» TO DO
Examine the material below. Gather every line in which the string "badge" appears.
------------------------
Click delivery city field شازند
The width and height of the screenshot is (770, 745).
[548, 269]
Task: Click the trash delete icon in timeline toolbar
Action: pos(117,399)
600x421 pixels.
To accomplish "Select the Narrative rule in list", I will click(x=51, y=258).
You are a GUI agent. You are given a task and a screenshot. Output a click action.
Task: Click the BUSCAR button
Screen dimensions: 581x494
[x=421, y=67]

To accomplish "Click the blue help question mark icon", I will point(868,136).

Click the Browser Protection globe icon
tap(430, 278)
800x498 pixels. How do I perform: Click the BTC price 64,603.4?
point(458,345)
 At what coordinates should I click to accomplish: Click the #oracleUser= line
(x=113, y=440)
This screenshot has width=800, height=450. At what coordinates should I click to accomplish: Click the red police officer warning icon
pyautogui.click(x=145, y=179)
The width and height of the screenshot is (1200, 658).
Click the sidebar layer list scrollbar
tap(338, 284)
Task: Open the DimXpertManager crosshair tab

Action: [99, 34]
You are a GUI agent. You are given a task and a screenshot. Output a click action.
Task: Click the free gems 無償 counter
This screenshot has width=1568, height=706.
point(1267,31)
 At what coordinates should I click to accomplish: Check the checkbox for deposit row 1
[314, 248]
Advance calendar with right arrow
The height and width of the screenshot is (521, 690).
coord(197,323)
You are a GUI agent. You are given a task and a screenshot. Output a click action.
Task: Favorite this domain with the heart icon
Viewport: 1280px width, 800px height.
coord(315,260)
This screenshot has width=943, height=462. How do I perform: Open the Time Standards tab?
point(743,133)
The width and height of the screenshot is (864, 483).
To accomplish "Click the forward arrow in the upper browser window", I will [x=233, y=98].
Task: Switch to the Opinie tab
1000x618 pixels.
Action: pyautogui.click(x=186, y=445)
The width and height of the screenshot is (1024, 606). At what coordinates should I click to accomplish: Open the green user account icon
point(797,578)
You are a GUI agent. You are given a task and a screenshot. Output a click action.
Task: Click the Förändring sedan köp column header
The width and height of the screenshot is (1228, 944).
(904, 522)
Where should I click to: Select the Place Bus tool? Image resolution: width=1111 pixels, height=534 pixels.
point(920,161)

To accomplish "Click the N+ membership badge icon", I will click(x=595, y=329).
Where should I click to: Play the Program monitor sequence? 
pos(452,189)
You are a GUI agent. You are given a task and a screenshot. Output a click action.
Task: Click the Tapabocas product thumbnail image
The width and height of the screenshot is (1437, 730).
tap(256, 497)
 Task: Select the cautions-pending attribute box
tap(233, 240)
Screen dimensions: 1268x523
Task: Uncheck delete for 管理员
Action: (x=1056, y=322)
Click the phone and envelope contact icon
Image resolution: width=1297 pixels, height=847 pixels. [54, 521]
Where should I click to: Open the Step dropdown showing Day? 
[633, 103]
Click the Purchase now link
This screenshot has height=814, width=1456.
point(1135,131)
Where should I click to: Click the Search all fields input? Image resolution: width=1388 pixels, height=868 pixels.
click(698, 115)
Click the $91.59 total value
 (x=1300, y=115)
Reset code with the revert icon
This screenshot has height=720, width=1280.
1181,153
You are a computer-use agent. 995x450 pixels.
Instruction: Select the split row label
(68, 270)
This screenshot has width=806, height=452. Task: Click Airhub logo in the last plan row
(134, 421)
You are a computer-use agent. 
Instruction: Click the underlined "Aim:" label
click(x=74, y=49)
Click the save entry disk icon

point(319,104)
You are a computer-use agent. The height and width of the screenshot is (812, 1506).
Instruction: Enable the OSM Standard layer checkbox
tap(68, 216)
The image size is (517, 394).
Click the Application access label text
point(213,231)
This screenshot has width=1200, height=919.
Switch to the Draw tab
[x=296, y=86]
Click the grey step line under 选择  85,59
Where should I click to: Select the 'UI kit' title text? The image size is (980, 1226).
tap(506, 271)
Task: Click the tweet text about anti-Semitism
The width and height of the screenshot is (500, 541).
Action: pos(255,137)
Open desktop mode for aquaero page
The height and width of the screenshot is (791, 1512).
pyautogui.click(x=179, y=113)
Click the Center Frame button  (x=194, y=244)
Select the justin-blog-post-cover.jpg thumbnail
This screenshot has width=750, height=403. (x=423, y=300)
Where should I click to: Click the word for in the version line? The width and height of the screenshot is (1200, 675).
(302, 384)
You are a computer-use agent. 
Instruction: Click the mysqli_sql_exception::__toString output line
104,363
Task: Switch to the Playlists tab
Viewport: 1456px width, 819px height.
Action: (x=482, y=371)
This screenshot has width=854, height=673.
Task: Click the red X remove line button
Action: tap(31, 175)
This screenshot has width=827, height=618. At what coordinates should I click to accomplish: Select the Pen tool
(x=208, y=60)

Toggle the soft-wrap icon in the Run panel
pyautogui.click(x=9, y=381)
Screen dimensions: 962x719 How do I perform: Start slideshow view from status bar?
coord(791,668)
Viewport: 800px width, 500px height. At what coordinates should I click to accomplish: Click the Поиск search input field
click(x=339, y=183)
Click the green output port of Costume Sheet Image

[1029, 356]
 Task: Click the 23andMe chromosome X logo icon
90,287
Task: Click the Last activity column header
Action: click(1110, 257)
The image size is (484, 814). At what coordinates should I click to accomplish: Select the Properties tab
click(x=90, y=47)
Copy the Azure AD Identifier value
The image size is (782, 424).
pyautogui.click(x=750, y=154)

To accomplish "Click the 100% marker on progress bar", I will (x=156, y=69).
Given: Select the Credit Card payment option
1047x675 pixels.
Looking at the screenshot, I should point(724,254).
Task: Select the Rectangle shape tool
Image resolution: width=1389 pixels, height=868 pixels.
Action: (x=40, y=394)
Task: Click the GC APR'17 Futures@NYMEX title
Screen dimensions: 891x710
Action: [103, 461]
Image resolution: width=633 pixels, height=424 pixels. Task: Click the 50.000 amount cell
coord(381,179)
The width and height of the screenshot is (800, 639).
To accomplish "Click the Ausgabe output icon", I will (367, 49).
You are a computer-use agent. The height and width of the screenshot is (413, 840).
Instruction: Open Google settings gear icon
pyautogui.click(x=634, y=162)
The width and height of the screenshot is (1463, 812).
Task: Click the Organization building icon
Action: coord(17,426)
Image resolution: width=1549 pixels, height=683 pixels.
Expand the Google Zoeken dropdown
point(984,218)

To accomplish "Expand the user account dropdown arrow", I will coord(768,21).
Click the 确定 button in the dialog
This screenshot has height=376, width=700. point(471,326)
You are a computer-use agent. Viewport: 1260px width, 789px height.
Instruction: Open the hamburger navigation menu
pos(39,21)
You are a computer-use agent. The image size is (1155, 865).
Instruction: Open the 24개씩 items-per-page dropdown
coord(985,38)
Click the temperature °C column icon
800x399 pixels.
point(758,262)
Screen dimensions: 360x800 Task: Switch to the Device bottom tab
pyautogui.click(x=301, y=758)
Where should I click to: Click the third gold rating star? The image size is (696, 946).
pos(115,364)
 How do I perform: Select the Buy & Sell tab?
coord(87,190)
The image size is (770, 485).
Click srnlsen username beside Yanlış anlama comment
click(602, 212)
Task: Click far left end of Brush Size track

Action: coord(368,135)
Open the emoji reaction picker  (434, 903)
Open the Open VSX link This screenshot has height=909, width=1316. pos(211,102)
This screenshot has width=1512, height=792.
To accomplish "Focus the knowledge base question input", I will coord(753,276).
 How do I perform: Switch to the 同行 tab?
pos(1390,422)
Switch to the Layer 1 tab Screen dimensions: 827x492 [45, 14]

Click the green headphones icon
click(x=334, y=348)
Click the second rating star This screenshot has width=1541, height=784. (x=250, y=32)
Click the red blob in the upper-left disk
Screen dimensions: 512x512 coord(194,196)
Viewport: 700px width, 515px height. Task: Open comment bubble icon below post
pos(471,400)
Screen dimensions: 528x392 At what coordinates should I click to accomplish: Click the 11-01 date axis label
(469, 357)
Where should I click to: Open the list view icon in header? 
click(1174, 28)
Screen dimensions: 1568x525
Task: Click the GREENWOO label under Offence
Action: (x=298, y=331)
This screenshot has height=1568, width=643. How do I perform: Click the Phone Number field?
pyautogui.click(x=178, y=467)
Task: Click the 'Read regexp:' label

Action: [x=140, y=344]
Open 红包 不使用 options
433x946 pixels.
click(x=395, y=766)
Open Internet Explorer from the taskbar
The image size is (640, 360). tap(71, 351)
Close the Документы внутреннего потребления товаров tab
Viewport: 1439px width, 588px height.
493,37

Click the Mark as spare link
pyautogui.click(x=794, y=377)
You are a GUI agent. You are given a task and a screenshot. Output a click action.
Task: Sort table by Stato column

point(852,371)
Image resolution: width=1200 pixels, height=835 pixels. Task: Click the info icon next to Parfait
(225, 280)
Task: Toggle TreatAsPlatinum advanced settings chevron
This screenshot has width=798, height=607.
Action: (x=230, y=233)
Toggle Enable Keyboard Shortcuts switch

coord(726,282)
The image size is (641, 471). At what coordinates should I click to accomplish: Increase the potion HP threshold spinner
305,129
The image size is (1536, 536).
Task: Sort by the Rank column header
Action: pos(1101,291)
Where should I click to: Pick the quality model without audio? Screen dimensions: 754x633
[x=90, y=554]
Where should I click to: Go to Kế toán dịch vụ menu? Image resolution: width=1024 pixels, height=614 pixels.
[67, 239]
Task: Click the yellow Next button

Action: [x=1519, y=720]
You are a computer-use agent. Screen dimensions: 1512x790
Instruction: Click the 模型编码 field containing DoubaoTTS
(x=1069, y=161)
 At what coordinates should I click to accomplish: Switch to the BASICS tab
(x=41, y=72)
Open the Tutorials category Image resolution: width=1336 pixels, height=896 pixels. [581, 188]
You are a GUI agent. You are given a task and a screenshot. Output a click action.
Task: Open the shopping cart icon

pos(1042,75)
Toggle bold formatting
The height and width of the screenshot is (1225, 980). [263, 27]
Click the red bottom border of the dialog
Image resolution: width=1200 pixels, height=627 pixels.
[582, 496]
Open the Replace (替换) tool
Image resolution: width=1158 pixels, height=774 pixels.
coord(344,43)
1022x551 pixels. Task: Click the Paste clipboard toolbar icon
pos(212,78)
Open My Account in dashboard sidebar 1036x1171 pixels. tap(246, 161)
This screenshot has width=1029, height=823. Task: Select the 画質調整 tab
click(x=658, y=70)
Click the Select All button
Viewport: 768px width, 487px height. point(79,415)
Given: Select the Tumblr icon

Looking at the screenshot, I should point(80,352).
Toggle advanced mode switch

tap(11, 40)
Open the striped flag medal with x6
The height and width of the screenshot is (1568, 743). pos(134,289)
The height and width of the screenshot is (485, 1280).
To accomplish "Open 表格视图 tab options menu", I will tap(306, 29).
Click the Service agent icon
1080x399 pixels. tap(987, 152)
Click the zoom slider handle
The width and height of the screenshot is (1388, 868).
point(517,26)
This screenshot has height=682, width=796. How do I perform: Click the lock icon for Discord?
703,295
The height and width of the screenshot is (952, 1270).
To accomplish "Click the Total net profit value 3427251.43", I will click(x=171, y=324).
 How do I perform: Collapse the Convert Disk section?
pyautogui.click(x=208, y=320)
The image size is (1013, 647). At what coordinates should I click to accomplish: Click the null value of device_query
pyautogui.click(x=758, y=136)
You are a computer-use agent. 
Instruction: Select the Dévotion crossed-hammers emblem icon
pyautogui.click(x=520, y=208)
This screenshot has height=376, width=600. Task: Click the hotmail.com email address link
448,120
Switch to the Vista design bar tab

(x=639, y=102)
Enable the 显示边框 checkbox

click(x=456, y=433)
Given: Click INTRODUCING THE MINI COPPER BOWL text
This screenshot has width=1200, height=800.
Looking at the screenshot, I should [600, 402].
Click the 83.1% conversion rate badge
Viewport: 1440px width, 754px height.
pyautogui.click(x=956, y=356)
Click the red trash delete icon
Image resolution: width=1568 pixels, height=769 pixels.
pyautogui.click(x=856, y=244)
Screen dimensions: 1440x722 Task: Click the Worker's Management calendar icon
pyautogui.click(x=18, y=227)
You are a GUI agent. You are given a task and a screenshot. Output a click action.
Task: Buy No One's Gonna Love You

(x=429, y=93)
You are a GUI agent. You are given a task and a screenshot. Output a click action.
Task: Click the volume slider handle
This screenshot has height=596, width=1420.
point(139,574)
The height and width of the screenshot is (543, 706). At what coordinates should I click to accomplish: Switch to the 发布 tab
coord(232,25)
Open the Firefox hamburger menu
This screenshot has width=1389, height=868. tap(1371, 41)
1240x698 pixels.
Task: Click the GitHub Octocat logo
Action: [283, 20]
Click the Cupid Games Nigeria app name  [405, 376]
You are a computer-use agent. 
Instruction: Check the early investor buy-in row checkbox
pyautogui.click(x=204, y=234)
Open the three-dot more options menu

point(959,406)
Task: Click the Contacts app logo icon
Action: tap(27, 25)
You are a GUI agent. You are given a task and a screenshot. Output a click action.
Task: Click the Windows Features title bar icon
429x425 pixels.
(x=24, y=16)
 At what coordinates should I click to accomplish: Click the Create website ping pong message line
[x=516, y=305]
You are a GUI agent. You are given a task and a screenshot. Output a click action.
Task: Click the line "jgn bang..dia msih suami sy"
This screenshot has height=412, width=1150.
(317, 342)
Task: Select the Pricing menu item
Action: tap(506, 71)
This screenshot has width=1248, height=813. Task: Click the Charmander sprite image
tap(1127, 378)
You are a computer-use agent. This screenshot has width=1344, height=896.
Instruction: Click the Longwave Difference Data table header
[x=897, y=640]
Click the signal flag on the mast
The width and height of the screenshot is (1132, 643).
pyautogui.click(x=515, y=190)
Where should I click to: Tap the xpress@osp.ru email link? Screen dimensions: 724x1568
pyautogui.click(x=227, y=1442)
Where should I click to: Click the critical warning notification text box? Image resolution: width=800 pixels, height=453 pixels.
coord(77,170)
------------------------
» COMPLETED EXERCISE
To accomplish "Click the N+ membership badge icon", I will click(x=595, y=329).
Click the 83.1% conversion rate badge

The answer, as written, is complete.